DATA EXTRACT
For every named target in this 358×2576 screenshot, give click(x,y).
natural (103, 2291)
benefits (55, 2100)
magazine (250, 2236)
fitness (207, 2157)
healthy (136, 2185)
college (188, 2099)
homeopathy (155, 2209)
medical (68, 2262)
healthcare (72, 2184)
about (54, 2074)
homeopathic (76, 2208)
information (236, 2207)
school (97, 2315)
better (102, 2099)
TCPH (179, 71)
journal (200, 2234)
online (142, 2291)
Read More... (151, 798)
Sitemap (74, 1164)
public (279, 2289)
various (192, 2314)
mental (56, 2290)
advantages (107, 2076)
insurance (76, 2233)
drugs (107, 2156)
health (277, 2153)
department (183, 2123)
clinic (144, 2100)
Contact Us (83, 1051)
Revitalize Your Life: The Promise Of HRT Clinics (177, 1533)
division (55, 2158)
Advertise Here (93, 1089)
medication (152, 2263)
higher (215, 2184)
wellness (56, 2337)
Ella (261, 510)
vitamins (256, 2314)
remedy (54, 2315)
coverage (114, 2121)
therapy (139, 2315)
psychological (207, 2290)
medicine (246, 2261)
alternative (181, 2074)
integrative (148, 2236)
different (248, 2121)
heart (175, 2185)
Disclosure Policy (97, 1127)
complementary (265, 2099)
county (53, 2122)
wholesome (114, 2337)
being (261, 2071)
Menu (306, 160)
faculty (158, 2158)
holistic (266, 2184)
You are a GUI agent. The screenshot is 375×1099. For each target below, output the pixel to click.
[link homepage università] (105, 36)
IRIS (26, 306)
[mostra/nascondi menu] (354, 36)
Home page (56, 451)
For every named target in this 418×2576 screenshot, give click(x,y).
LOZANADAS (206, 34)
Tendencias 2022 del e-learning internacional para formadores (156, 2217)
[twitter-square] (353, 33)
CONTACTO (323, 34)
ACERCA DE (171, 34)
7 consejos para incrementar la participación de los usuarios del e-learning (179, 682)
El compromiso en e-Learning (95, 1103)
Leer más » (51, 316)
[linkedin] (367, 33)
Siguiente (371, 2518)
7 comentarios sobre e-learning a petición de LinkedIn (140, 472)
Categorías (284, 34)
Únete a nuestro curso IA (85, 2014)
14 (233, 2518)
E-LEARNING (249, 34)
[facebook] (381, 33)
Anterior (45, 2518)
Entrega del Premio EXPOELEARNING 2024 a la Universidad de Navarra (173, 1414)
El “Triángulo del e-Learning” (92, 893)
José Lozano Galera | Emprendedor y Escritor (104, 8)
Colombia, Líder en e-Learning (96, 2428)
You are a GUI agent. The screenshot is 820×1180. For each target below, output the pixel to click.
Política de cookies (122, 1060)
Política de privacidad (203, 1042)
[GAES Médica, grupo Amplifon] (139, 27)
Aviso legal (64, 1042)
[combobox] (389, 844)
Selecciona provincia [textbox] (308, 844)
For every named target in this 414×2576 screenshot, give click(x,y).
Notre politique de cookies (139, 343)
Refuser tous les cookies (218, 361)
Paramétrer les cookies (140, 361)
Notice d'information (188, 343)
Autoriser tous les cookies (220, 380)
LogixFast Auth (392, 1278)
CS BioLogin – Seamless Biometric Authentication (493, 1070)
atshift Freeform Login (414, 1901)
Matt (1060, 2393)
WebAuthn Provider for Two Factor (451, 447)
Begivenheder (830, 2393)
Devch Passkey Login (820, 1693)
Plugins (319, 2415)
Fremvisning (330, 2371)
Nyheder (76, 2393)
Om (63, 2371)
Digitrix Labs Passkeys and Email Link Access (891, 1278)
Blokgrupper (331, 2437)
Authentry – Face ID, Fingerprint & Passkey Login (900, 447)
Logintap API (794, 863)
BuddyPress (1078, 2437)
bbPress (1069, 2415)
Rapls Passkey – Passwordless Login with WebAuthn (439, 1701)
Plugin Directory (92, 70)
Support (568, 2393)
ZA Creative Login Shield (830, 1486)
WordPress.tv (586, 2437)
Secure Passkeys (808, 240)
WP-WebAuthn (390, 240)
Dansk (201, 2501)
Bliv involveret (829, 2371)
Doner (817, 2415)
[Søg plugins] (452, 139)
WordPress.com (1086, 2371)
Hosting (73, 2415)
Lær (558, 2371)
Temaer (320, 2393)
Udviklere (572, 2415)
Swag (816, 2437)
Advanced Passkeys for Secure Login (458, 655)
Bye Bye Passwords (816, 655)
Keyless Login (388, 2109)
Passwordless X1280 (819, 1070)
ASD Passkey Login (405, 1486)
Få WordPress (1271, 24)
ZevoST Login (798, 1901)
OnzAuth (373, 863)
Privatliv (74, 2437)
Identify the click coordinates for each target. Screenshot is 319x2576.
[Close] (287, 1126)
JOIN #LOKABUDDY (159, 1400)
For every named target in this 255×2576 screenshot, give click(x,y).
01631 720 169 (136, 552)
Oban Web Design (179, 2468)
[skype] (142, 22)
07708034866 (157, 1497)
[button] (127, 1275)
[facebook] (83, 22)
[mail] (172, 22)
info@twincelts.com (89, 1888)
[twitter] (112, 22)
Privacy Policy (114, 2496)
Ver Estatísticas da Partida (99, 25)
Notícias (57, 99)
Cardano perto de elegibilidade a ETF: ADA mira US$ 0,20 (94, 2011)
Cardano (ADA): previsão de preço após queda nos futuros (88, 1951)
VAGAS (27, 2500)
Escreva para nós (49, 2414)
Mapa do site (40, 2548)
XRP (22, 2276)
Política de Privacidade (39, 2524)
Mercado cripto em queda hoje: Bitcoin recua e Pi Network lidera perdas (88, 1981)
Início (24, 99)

TASK TO CARRY OUT
From the material, report only how many lines include the word "this".

EXPECTED ANSWER
4